Ultra-sensitive detection of melanoma NRAS mutant ctDNA based on programmable endonucleases

Abstract

Background

Melanoma is a complex and often fatal disease, with NRAS being one of the most frequently mutated genes in this type of cancer. Liquid biopsies, specifically tests for circulating tumor DNA (ctDNA), represent a promising and less invasive approach to diagnosis. This study aims to develop an ultra-sensitive assay for detecting melanoma NRAS mutant ctDNA.

Methods

To detect rare NRAS mutant ctDNA, we developed the NRAS PASEA assay by screening CRISPR-Cas proteins that recognize the PAM sequence 5′-TTN-3′. This method employs CRISPR-Cas proteins to continuously shear wild-type alleles during isothermal amplification, resulting in exponential amplification of mutant alleles to a detectable level by Sanger sequencing.

Results

The developed NRAS Q61R/L/K mutation detection method can detect simulated ctDNA samples with mutant allele fractions (MAF) as low as 0.01 % with 30 mins of PASEA treatment.

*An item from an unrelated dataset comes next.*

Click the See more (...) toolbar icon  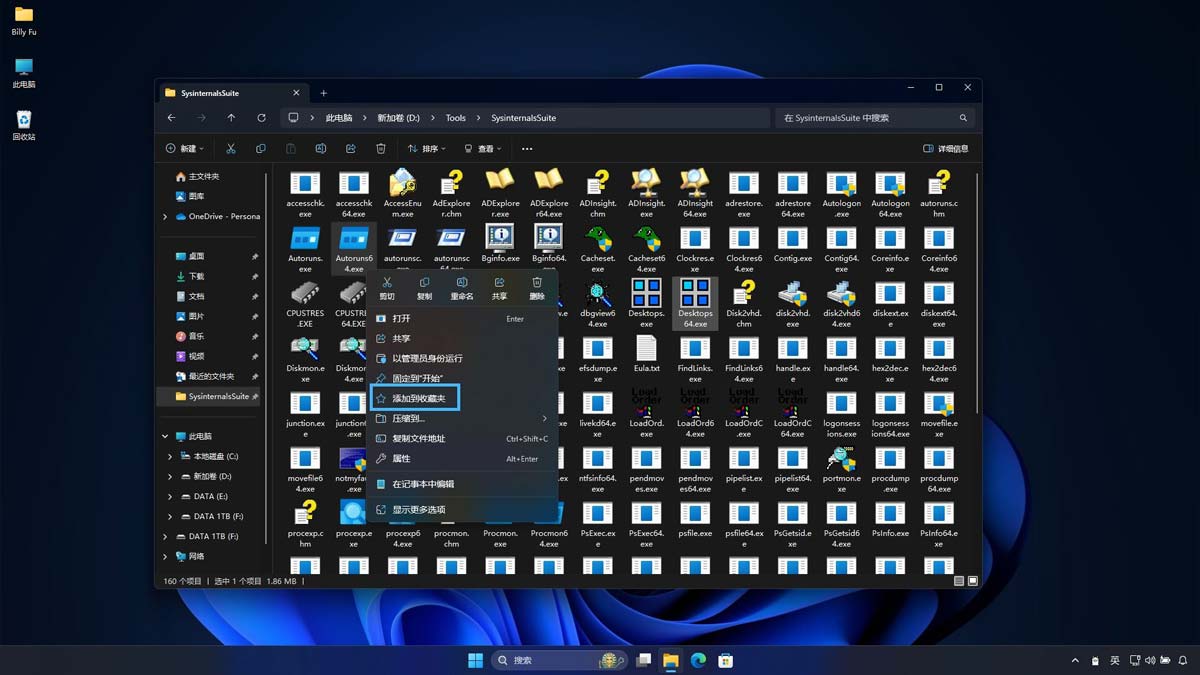tap(527, 148)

Notably, the NRAS Q61 K mutation was accurately identified by FnCas12a-based NRAS PASEA, even with the nucleotide at the "N" position in the PAM site "TTN." The method successfully detected ctDNA in patients with malignant melanoma. All patients (5/5) from 15 melanoma blood samples with NRAS Q61R (4/4) and NRAS Q61 K (1/1) mutations were accurately identified, with no false positives among patients with wildtype NRAS Q61.

Conclusion

Detecting ctDNA from peripheral blood samples is highly significant for melanomas in areas where imaging evaluation is challenging. Our assay demonstrated 100 % consistency with tumor tissue NGS, providing a new analytical strategy for companion diagnosis and dynamic assessment of therapeutic efficacy and disease progression in melanoma.